Let’s add some opacities below now:

[3]:
retrieval_config.set_rayleigh_species(['H2', 'He'])
retrieval_config.set_continuum_opacities(['H2-H2', 'H2-He'])

# Here we setup the line species for a free retrieval,
# setting the prior bounds of the log10 abundance with the abund_lim parameter
# So the retrieved value is the log mass fraction.
retrieval_config.set_line_species(
    [
        'H2O__POKAZATEL',
        'CH4__HITEMP',
        'CO2',
        'CO-NatAbund__HITEMP'
    ],
    eq=False,
    abund_lim = (-6.0,0.0)
)

Model Functions#

In addition to setting up a retrieval with a standard model, you may also want to write your own model to be used in the retrieval setup. pRT has a wide range of built in model functions, which we recommend using as opposed to writing your own, but we’ll include a simple example here to show what’s going on behind the scenes. For further documentation on the built in models, check out this tutorial page. This function will be passed as the model_generating_function argument when you add_data() to the object of the RetrievalConfig class. Here we will demonstrate howe to define a simple, cloud-free transmission spectrum model using free retrieval chemistry and an isothermal P-T profile.

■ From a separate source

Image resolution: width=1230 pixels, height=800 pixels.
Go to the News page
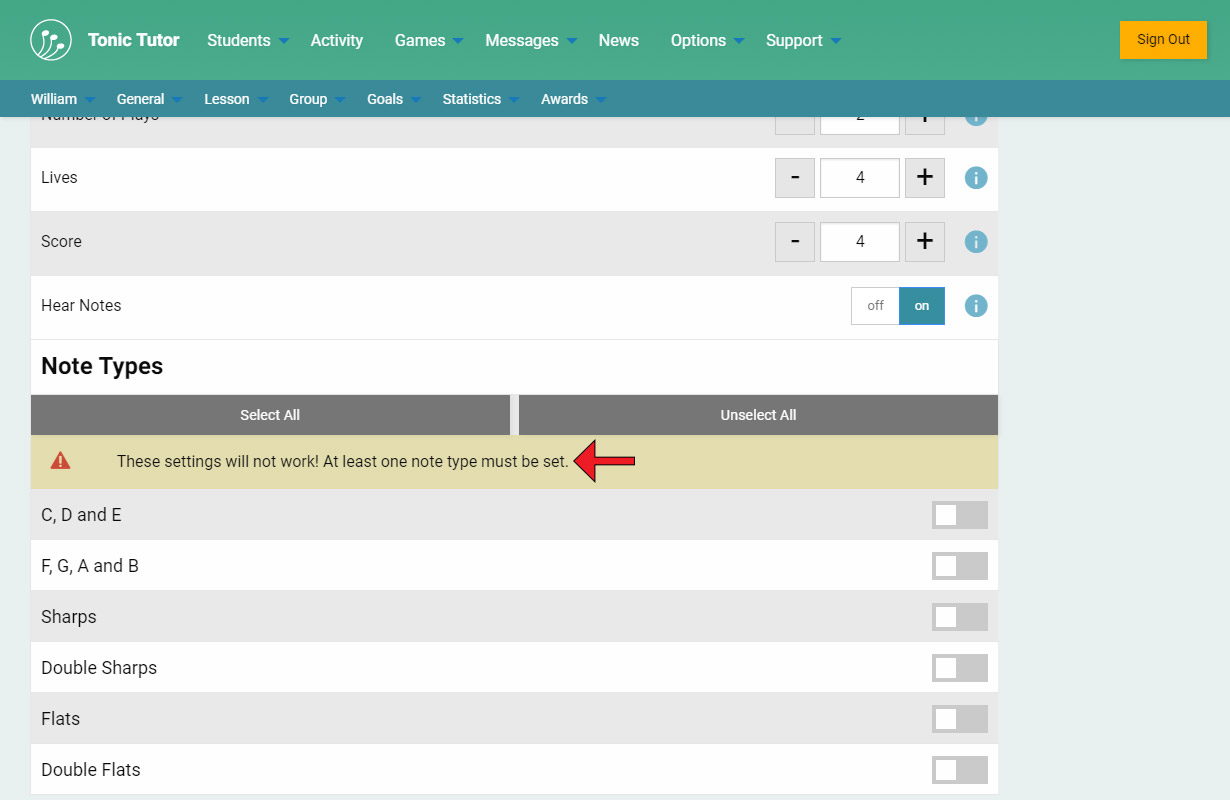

Four parameters are required for the function definition of the model. A pRT object which is created is from the Radtrans class in pRT (the retrieval package will handle this) and a dictionary of parameters, which is stored in the RetrievalConfig class that we defined above. The remaining three parameters deal with plotting and adaptive mesh refinement, which we won’t use in this example.

In general, the built-in model functions require cgs units, apart from pressure which is given in bar.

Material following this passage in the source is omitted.